Trade and other payables
Trade and other payables as at March 31, 2016 amounted to $12,482 taking into account the REIT’s interests in the properties held in partnerships compared to $8,303 as at December 31, 2015. The increase is principally due to the accrual of all property taxes and levies in the first quarter, which will resorb itself over the course of the year. Also, the addition of Metropolitan in the course of the quarter increases the level of operating expenses and the resulting increases in payables.
ANALYSIS OF DISTRIBUTED CASH
3 months ended March 31, 2016 |
3 months ended March 31, 2015 |
|||
Cash flows from operating activities (A) |
3,785 |
1,920 |
||
Earnings before income taxes (B) |
2,519 |
3,101 |
||
Declared distribution on Units (C) |
3,229 |
3,154 |
||
Excess (shortfall) of cash flows from operating activities over cash distributions paid (A – C) |
556 |
(1,234) |
||
Excess (shortfall) of profit or loss over cash distributions paid (B – C) |
(710) |
(53) |
||
As shown in the table above, the cash flows related to operating activities as reported in the REIT’s consolidated statement of cash flows exceeded the cash distributions declared for the quarter ended March 31, 2016.
Also, as shown in the table above, the amount of distributions declared for the quarter was greater than the amount of earnings reported during the period. Notwithstanding this situation, the REIT does not believe that any portion of these distributions should be regarded as an economic return of capital. The REIT’s profit or loss reflects a number of gains or losses that do not affect cash as well as a number of expenses that are related to investing or financing activities rather than to operating activities.
Every quarter, the REIT ensures that sufficient funds were being generated from rental operations to continue making distributions at the planned rate. To perform this assessment, management uses the FFO and AFFO measures presented in the section entitled Non-IFRS reconciliation (FFO and AFFO). These measures are used to determine the amount of funds generated by ongoing rental operations that are available for distribution. These measures remove from consideration those gains and losses that are recognized for accounting purposes but that do not impact cash flow. They also remove from consideration various revenues and expenses that are recognized in profit or loss for accounting purposes but which do not arise from ongoing rental operations, for example because they were incurred to acquire revenue generating assets.

• Information shown:
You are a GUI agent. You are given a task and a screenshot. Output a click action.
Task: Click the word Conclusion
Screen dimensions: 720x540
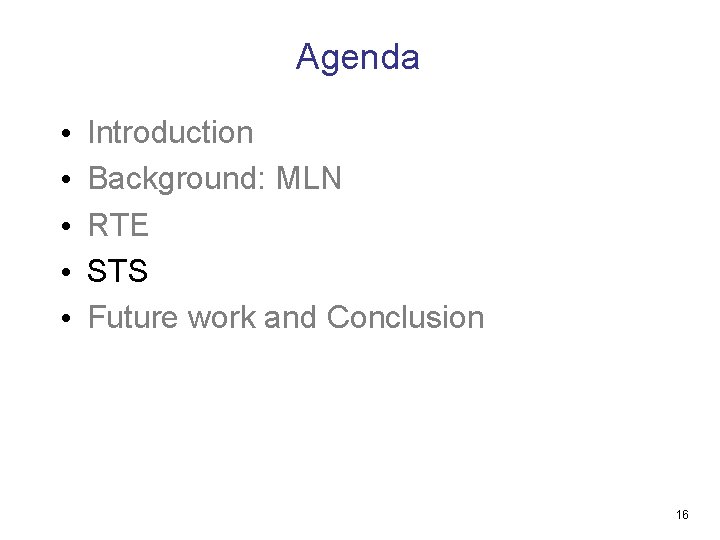click(x=405, y=317)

• The tasks:
a - According to the REIT report, why did trade and other payables rise between December 31, 2015 and March 31, 2016? Answer in one to three sentences.
b - Please rewrite everything in the REIT report from "Also, as shown" down to "to operating activities.", replacing "earnings" with "net income".

• Correct answers:
a - Trade and other payables rose mainly because all property taxes and levies were accrued in the first quarter. That effect will resolve over the course of the year. The addition of Metropolitan during the quarter also raised operating expenses and, with them, payables.

b -
Also, as shown in the table above, the amount of distributions declared for the quarter was greater than the amount of net income reported during the period. Notwithstanding this situation, the REIT does not believe that any portion of these distributions should be regarded as an economic return of capital. The REIT’s profit or loss reflects a number of gains or losses that do not affect cash as well as a number of expenses that are related to investing or financing activities rather than to operating activities.